Scientists have identified the genes that lead to the development of insomnia, as well as increase the risk of coronary heart disease coronary arteries.
The study, which was conducted by a team of experts from the Massachusetts hospital and the University of Exeter, took into account genetic evidence of 450,000 people, writes Daily Mail.
In the end, geneticists have identified 57 loci in our DNA that increase the risk of insomnia.
Identified stretches of DNA comprised genes involved in ubiquitous mediated proteolysis — breakdown of the primary regulatory protein.
The causes of insomnia and ways of coping
They also found that genes not only allow us to sleep, but almost double the risk of coronary heart disease, which can lead to angina or even heart failure.
In the study of genetics analyzed data from study participants of the UK Biobank. Of these, 29% complained of regular insomnia.
It should be noted that the investigated type of insomnia has not been triggered by caffeine, depression or recent stress.
Identified stretches of DNA may become potential therapeutic targets for the treatment of insomnia, and 16 of them contain known targets associated with drugs.
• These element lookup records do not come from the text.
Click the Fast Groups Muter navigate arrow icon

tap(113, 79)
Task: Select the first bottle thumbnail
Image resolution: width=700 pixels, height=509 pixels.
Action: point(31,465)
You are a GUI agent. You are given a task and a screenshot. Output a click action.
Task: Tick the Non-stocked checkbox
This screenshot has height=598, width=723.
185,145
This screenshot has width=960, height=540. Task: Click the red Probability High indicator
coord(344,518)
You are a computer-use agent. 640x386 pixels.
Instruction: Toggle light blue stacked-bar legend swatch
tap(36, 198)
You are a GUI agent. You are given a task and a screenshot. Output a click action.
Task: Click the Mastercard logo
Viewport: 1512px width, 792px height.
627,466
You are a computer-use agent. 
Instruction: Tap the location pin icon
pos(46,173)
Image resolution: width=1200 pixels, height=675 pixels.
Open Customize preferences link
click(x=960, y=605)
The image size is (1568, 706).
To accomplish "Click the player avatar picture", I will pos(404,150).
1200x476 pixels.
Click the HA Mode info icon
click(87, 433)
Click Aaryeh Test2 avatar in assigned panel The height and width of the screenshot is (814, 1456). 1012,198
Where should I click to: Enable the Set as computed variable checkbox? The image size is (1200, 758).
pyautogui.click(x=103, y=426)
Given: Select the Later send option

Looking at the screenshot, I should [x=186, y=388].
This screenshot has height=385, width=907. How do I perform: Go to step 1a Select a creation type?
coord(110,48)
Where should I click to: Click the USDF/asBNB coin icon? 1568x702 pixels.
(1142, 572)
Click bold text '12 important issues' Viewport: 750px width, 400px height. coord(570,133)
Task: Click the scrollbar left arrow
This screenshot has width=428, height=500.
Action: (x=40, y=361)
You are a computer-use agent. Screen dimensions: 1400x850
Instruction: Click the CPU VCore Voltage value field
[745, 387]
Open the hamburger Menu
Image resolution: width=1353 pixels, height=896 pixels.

In addition, a new causal relationships indicate the potential usefulness of therapy for insomnia as a possible treatment of coronary artery disease and depression of the coronary arteries.
The symptoms of childhood insomnia
“We hope that a deeper understanding of the processes underlying insomnia, will pave the way for better and more personalized treatment,” said Dr. Michael Weedon, fellow of the College of medicine, nursing and allied health professions company of Exeter.
We will remind, researchers from the Netherlands Institute of neuroscience have categorized five types of insomnia.
As reported by the portal “Znayu” researcher in the field of sleep Paul Kelly (Paul Kelley) proposes to move the start of the workday at 10 am.
Also “Znayu” he wrote that early awakening heals and make people happier.